Task statement: Rewrite the part that opens with the line containing "Select the callout number 3" and closes with the line containing "pos(538,432)", putting "marker" wherever "callout" appears and changing nothing else. Leave the pictures out of your answer.
┌─ Data lines
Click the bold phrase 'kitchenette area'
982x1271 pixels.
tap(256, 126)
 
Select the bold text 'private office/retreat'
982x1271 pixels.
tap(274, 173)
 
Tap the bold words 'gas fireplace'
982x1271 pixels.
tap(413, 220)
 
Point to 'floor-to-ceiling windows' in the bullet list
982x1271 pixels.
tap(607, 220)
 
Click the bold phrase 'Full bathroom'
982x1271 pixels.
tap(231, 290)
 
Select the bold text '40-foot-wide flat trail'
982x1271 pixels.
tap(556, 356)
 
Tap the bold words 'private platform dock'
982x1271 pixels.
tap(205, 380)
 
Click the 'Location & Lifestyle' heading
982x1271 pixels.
└─
┌─ Data lines
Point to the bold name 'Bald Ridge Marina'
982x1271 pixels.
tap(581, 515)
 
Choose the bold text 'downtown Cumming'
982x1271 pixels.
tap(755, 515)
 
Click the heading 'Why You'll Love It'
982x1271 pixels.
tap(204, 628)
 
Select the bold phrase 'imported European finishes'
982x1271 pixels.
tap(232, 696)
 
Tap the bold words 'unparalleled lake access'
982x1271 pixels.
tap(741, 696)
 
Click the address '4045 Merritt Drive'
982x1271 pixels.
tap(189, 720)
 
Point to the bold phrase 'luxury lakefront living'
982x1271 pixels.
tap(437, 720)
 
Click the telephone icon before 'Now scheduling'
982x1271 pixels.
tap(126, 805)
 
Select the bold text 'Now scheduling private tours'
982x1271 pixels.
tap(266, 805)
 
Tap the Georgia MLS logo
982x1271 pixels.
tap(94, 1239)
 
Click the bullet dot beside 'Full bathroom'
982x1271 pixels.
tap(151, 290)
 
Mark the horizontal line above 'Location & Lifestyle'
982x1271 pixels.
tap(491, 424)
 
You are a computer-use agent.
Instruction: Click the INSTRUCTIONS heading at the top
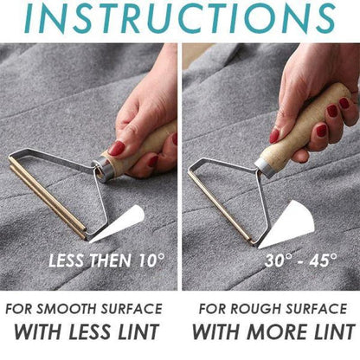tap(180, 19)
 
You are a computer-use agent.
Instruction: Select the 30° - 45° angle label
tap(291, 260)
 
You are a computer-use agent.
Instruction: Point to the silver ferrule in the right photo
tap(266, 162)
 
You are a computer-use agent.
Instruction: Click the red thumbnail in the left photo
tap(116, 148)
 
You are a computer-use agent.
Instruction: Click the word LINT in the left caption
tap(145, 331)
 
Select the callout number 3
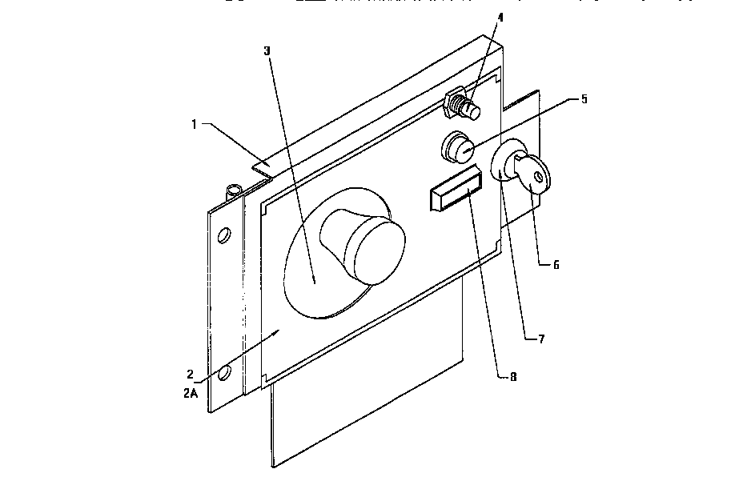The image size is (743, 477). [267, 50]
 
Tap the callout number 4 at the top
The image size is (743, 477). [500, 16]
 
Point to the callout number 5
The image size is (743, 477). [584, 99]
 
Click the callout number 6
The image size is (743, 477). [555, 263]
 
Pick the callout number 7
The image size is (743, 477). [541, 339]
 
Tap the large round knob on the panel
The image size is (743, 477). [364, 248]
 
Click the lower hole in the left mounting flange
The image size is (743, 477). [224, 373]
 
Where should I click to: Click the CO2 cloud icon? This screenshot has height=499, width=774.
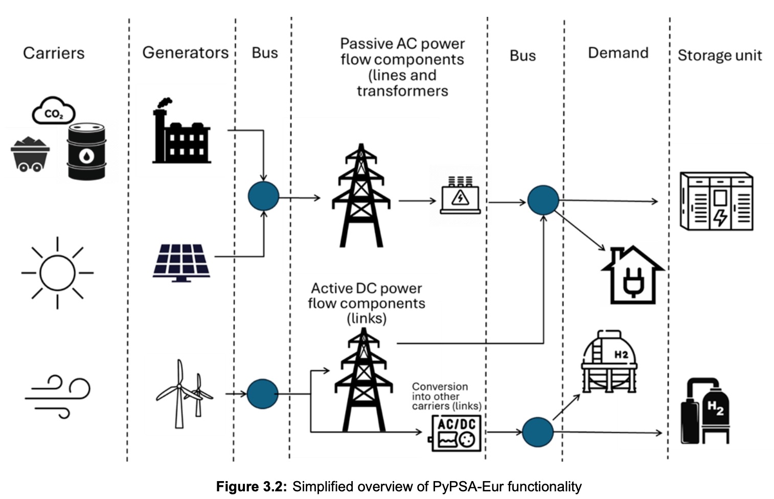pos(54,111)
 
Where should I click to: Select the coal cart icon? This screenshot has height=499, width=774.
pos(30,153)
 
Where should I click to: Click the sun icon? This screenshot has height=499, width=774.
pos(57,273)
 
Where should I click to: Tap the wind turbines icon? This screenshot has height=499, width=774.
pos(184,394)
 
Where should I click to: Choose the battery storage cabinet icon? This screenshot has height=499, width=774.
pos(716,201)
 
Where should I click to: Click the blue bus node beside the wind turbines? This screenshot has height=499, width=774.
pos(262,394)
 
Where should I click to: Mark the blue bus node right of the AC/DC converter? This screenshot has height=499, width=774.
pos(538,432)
└─
┌─ Data lines
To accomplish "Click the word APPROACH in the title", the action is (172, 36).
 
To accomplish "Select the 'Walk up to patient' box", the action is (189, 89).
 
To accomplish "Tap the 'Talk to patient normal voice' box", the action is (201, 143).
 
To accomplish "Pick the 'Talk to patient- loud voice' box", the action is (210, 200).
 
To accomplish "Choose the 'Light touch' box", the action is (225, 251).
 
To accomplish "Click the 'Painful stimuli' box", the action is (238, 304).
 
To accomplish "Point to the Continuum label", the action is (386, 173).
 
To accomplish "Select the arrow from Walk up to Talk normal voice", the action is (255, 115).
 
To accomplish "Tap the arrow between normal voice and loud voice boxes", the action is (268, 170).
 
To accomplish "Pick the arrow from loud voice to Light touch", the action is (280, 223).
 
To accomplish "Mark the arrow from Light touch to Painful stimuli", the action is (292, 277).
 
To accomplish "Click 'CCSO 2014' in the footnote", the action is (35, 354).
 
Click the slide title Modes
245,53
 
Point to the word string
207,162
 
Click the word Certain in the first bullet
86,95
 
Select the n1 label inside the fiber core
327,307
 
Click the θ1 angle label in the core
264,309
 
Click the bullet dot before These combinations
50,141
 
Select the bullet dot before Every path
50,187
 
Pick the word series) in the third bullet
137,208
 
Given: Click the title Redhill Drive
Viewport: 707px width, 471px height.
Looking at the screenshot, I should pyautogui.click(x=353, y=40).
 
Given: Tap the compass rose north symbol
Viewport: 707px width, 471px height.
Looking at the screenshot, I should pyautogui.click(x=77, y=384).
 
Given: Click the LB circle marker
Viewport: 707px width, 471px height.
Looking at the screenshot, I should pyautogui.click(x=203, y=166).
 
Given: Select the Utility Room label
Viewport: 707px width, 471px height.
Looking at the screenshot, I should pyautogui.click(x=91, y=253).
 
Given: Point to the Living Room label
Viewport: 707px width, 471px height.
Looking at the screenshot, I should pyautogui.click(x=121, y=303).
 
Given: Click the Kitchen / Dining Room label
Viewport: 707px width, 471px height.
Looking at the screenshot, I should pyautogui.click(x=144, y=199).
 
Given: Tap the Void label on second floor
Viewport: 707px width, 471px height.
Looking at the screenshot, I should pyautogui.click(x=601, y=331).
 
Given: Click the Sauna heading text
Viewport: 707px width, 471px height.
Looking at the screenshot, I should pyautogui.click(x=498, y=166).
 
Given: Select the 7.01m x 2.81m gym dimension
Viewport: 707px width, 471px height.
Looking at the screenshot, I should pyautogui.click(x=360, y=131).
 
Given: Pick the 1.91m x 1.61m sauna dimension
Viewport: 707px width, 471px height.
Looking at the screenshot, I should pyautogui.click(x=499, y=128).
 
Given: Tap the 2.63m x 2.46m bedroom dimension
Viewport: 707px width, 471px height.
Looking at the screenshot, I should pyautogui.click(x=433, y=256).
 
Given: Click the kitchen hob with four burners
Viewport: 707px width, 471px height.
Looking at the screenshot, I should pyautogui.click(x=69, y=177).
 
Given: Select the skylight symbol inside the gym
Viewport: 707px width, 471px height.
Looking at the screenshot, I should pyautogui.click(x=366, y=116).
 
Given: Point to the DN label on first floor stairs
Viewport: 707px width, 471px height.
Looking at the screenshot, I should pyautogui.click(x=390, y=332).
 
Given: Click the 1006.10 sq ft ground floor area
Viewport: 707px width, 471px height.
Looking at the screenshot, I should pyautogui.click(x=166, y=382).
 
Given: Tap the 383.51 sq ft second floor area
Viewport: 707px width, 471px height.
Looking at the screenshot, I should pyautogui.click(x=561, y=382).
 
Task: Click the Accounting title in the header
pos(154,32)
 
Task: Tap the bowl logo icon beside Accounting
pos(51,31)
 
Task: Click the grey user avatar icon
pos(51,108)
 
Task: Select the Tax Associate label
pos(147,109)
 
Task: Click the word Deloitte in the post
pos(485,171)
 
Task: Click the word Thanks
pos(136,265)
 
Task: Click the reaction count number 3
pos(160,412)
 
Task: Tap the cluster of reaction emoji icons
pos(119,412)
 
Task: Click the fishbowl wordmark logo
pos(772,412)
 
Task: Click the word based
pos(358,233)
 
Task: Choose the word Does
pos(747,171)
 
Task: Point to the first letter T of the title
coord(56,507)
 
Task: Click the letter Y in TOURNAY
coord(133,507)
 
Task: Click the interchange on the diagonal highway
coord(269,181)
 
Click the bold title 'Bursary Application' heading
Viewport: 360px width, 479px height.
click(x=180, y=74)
└─
Written solution:
Select the marker number 3
The image size is (743, 477). [267, 50]
 
Tap the marker number 4 at the top
The image size is (743, 477). [500, 16]
 
Point to the marker number 5
The image size is (743, 477). [584, 99]
 
Click the marker number 6
The image size is (743, 477). [555, 263]
 
Pick the marker number 7
The image size is (743, 477). [541, 339]
 
Tap the large round knob on the panel
The image size is (743, 477). [364, 248]
 
Click the lower hole in the left mounting flange
The image size is (743, 477). [224, 373]
 
Where should I click to: Click the CO2 cloud icon? This screenshot has height=499, width=774.
pos(54,111)
 
Where should I click to: Select the coal cart icon? This screenshot has height=499, width=774.
pos(30,153)
 
Where should I click to: Click the sun icon? This screenshot has height=499, width=774.
pos(57,273)
 
Where should I click to: Tap the wind turbines icon? This screenshot has height=499, width=774.
pos(184,394)
 
Where should I click to: Choose the battery storage cabinet icon? This screenshot has height=499, width=774.
pos(716,201)
 
Where should I click to: Click the blue bus node beside the wind turbines? This screenshot has height=499, width=774.
pos(262,394)
 
Where should I click to: Mark the blue bus node right of the AC/DC converter? This screenshot has height=499, width=774.
pos(538,432)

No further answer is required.